• _РАБОЧЕЕ ЗАДАНИЕ 1_
Какой крик однажды услышал в машине фельдшер Виктор, судя по отрывку?
• _РАБОЧЕЕ ЗАДАНИЕ 2_
Измените фрагмент отрывка между словами «Как-то мы везли» и «за всё ответил.» включительно, заменив «молодого человека» на «юношу».

Педиатр Александр тоже помнит те страшные дни почти шестилетней давности: «Донецк был, как город-призрак после Апокалипсиса. У меня самое страшное было знаете что? Когда я вечером шёл на дежурство... Транспорт не ходил, но подвернулся какой-то "шальной" автобусик. Я в него заскочил и проехал половину пути, а потом прошёл несколько кварталов пешком. Горели фонари, я слышал только свои гулкие шаги, а на улицах - никого! Было ощущение, что я остался один на всей планете».
У фельдшера Виктора о той Голгофе свои воспоминания: «Меня мороз пробрал по коже, когда как-то услышал в машине крик: "Я хочу жить!".
Страшно было не успеть. Как-то мы проехали определённый участок города, и там прямо за нашей спиной произошёл взрыв. Мы кричали изо всех сил, чтобы водитель быстро развернулся. О собственном страхе вообще не думали.
Как-то мы везли молодого человека, потерявшего две конечности. Он ужасно хотел жить. Было желание даже какую-то частицу себя ему отдать! Удивительно, что он с такой кровопотерей был в сознании. К сожалению, всё-таки умер. Самое сложное в работе на "скорой" - невозможность помочь. И невозможность сказать об этом».
«Детей жалко, вот просто до мурашек, до слёз…»
Я всматриваюсь в лица медиков - все они как будто из прошлого, из тех ужасных лет Великой Отечественной. Хотя малые войны тоже уже скоро три десятилетия громыхают по постсоветскому пространству. В старых глазах этих ещё достаточно молодых людей кроется один и тот же вопрос : «За что?» И все мы хотим, чтобы этот ужас как можно скорее кончился. И чтобы кто-то за всё ответил.
Вот ещё один безвестный герой - врач Татьяна. Никто не наградил её орденом «За мужество». Никто не разглядел, какими родниками полнится дух этого человека - мирного врача, ставшего фактически врачом военным. Татьяна вносит свою лепту в общую копилку скорби.

• _СПИСОК ЗАПИСЕЙ_
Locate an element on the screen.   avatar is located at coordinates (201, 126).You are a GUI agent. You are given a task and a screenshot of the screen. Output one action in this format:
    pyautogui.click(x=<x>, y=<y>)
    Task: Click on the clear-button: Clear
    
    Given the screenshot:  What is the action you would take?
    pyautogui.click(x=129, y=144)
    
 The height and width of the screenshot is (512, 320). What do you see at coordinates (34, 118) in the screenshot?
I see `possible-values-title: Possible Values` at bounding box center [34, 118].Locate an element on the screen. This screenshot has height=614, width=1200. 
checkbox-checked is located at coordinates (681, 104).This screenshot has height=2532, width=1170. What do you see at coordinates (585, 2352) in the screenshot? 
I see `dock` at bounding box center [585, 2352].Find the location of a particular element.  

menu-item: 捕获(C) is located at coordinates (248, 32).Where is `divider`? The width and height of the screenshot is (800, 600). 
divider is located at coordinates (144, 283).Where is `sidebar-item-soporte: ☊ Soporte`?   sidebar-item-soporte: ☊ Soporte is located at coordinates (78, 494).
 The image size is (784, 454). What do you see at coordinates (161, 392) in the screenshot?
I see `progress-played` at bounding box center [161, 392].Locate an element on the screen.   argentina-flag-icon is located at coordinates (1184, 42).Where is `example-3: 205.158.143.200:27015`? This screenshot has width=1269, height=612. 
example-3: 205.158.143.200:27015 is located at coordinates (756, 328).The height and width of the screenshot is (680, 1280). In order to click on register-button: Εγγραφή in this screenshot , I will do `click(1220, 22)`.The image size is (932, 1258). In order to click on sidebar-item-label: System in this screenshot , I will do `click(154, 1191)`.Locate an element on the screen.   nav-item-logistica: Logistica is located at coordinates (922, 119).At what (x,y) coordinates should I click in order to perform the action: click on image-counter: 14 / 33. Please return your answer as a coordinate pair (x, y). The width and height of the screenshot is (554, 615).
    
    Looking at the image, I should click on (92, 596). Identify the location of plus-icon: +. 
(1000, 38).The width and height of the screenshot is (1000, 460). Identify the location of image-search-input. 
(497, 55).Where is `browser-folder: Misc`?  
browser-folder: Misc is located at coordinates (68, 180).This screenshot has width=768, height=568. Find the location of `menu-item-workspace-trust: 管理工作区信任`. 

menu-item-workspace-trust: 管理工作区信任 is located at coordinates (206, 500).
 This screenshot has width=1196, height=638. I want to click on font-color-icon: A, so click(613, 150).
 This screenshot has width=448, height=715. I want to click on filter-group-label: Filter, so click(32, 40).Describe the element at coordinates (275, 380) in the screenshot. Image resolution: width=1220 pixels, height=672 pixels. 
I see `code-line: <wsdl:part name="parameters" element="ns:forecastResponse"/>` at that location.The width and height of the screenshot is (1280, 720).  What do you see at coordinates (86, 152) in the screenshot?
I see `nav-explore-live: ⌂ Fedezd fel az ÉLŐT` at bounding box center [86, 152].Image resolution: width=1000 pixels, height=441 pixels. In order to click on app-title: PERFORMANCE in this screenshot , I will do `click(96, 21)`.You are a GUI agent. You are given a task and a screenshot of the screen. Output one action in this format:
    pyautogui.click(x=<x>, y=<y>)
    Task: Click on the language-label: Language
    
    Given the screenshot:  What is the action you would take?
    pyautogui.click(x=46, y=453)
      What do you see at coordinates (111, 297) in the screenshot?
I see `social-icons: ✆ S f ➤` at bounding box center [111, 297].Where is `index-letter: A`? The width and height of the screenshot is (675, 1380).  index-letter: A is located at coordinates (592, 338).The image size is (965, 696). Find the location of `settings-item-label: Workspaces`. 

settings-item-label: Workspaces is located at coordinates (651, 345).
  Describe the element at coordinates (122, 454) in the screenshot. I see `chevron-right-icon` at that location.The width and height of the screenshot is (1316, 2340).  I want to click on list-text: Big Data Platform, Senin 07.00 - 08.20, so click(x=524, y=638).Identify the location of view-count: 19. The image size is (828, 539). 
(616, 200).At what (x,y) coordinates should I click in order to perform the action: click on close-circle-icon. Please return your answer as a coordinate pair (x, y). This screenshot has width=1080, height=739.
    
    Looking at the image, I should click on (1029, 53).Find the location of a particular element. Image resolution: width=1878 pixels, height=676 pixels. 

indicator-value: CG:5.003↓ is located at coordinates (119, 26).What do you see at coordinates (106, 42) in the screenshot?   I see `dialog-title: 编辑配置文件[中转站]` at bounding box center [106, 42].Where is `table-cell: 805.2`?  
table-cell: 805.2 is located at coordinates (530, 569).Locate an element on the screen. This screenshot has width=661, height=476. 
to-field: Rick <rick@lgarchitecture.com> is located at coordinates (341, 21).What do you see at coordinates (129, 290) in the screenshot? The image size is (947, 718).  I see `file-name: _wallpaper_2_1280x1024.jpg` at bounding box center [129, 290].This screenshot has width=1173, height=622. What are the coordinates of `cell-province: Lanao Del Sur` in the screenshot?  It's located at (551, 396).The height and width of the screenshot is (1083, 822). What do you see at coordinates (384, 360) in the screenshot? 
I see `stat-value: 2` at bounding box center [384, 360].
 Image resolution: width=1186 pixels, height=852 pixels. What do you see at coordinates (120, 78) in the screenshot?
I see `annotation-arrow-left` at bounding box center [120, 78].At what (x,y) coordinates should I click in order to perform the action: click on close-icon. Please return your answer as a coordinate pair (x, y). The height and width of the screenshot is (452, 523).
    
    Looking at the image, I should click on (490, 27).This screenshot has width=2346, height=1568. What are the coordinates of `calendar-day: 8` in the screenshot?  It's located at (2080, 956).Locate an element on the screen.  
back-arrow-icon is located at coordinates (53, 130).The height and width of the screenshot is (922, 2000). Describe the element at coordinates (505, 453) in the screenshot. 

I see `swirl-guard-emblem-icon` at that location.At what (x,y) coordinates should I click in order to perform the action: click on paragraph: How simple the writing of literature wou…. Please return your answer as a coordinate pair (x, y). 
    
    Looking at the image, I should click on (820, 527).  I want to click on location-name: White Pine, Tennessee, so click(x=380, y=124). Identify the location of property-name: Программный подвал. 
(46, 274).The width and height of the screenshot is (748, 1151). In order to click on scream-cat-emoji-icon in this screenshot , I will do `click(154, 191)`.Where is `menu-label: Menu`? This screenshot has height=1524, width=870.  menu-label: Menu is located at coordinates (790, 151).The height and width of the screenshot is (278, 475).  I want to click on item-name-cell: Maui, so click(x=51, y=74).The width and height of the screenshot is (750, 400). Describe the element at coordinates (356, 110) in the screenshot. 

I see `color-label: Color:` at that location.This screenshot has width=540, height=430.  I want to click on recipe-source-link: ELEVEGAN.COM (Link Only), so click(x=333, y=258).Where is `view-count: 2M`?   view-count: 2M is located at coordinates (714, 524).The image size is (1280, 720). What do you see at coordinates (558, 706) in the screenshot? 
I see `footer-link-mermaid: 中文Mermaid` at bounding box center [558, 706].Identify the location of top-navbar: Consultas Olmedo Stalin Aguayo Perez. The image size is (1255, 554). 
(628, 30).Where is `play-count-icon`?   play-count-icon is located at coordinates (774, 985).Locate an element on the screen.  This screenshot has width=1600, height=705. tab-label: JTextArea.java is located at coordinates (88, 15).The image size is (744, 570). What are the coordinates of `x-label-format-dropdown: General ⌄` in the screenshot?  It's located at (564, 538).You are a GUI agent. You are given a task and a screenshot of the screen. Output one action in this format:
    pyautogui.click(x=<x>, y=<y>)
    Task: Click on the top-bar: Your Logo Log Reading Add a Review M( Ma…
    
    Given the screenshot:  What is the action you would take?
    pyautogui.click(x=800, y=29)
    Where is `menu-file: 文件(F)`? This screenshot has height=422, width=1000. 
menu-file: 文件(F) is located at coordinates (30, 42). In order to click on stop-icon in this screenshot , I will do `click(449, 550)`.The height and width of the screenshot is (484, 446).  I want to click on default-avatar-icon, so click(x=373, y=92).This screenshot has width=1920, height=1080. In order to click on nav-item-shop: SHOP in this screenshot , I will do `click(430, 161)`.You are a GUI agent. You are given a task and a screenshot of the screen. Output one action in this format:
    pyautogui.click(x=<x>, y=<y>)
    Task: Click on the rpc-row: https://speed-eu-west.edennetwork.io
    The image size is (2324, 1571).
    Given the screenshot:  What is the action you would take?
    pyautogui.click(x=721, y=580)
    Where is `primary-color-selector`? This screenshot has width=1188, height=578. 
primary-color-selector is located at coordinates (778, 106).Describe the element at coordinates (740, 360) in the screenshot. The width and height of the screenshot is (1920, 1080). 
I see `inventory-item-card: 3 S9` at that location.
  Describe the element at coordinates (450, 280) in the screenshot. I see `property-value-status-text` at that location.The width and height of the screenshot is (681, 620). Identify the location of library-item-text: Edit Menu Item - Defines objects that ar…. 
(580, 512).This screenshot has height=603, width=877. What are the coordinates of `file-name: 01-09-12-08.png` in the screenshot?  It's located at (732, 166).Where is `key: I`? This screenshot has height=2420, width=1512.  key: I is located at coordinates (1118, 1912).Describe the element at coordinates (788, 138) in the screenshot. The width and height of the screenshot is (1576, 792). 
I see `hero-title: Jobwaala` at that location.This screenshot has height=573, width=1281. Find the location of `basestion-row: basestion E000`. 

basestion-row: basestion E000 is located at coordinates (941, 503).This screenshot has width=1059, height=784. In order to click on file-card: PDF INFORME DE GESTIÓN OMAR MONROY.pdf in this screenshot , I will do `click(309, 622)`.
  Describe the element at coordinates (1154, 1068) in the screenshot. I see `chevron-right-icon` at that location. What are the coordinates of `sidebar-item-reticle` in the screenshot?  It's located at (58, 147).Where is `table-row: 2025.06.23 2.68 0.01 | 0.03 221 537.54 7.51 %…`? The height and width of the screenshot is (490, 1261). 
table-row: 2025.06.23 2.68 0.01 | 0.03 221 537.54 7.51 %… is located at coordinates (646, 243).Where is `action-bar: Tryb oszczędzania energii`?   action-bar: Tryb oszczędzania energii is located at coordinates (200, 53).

• _ОЖИДАЕМЫЙ РЕЗУЛЬТАТ 1_
«Я хочу жить!»

• _ОЖИДАЕМЫЙ РЕЗУЛЬТАТ 2_
Как-то мы везли юношу, потерявшего две конечности. Он ужасно хотел жить. Было желание даже какую-то частицу себя ему отдать! Удивительно, что он с такой кровопотерей был в сознании. К сожалению, всё-таки умер. Самое сложное в работе на "скорой" - невозможность помочь. И невозможность сказать об этом».
«Детей жалко, вот просто до мурашек, до слёз…»
Я всматриваюсь в лица медиков - все они как будто из прошлого, из тех ужасных лет Великой Отечественной. Хотя малые войны тоже уже скоро три десятилетия громыхают по постсоветскому пространству. В старых глазах этих ещё достаточно молодых людей кроется один и тот же вопрос : «За что?» И все мы хотим, чтобы этот ужас как можно скорее кончился. И чтобы кто-то за всё ответил.